© AP Photo/Damian Dovarganes Lance Anderson, middle, is charged with murdering his wife and sister in a San Fernando, Calif., courtroom on Dec. 13, 2013. |
Lance Holger Anderson had come to pay his sister one last visit.
On the morning of Dec. 11, 2013, Lisa Nave lay in a vegetative state in a nursing home north of Los Angeles, as she had since suffering a heart attack five years earlier.
Anderson approached her bed and told Lisa he was “sending her home.”
Then he raised a pistol to her head and pulled the trigger.
Afterward, he walked into the courtyard with his head down and waited until the police arrived to arrest him, a resident told the Associated Press.
When Nave’s family learned she had been fatally shot, they asked police to check on Anderson’s ailing wife, who had dementia.
When they did, officers found Bertha Maxine Anderson in the couple’s apartment, also dead from two gunshots to the head.
The double slaying shocked friends and neighbors, who knew Lance Anderson as a doting husband and brother. In an interview with police, Anderson admitted to the crimes but said they were acts of kindness, not cruelty.

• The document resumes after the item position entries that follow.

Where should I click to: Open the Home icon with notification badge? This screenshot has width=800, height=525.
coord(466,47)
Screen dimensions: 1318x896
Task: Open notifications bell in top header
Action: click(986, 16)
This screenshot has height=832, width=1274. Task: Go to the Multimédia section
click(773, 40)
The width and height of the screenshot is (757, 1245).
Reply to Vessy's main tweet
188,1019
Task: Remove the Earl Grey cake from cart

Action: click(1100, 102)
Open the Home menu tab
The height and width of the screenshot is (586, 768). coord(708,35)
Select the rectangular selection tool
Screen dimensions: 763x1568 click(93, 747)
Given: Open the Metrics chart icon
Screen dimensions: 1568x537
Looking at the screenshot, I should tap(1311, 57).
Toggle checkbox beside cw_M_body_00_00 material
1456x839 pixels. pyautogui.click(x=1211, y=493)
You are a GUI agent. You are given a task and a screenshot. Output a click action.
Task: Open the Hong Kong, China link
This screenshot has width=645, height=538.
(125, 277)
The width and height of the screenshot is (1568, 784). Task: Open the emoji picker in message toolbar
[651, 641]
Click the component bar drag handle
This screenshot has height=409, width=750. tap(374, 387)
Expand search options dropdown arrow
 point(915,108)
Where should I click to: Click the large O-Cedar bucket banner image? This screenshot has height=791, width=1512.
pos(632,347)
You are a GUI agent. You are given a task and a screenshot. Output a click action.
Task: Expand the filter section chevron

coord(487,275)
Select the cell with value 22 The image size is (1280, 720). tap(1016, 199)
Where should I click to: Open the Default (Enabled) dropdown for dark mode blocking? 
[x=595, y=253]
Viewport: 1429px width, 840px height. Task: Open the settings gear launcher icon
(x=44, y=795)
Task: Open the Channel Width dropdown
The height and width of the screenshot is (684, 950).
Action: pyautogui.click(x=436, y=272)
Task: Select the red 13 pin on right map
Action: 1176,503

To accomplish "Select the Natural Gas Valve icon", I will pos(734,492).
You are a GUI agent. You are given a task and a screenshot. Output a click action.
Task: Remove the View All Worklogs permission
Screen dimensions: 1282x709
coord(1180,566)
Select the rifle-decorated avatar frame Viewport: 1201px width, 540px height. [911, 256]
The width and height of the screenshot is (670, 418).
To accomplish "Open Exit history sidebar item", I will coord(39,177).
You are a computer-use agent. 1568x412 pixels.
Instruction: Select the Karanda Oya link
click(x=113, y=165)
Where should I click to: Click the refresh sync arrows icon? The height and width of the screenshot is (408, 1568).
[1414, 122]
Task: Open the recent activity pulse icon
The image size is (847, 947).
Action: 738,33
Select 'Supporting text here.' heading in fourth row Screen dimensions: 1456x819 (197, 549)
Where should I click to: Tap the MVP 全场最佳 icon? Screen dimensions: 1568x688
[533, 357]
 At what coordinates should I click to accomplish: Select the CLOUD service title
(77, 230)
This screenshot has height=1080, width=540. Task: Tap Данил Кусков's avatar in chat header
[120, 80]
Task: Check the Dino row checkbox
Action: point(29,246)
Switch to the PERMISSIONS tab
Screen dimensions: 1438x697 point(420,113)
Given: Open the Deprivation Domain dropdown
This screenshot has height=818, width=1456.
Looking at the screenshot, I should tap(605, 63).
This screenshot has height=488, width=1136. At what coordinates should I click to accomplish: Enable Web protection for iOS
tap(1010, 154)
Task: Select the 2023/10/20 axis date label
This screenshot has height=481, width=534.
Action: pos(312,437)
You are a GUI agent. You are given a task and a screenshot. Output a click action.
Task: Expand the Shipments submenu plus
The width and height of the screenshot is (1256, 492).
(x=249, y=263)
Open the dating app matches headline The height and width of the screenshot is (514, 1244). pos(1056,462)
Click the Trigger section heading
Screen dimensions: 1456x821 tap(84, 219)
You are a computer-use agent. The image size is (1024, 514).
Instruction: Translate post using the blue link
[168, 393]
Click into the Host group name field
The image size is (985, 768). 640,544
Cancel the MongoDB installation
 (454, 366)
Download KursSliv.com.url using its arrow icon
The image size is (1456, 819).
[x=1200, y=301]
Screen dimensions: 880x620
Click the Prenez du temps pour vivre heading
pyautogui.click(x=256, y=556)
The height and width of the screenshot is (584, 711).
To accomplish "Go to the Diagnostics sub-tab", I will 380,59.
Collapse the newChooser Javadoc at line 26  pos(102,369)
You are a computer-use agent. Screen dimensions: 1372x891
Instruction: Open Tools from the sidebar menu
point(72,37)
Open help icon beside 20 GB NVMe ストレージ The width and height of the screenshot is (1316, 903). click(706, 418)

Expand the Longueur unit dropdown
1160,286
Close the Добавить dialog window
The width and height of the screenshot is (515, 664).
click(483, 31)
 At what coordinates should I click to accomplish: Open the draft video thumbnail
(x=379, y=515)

“She didn’t want to live like this,” Anderson said of his wife’s dementia, according to the Santa Clarita Valley Signal. “It was brutal.”
Last month, a Los Angeles County judge found Anderson guilty of two counts of murder. And on Wednesday, Anderson, 63, was sentenced to 100 years to life in prison.
As with other so-called mercy killings, the case has stirred debate over euthanasia.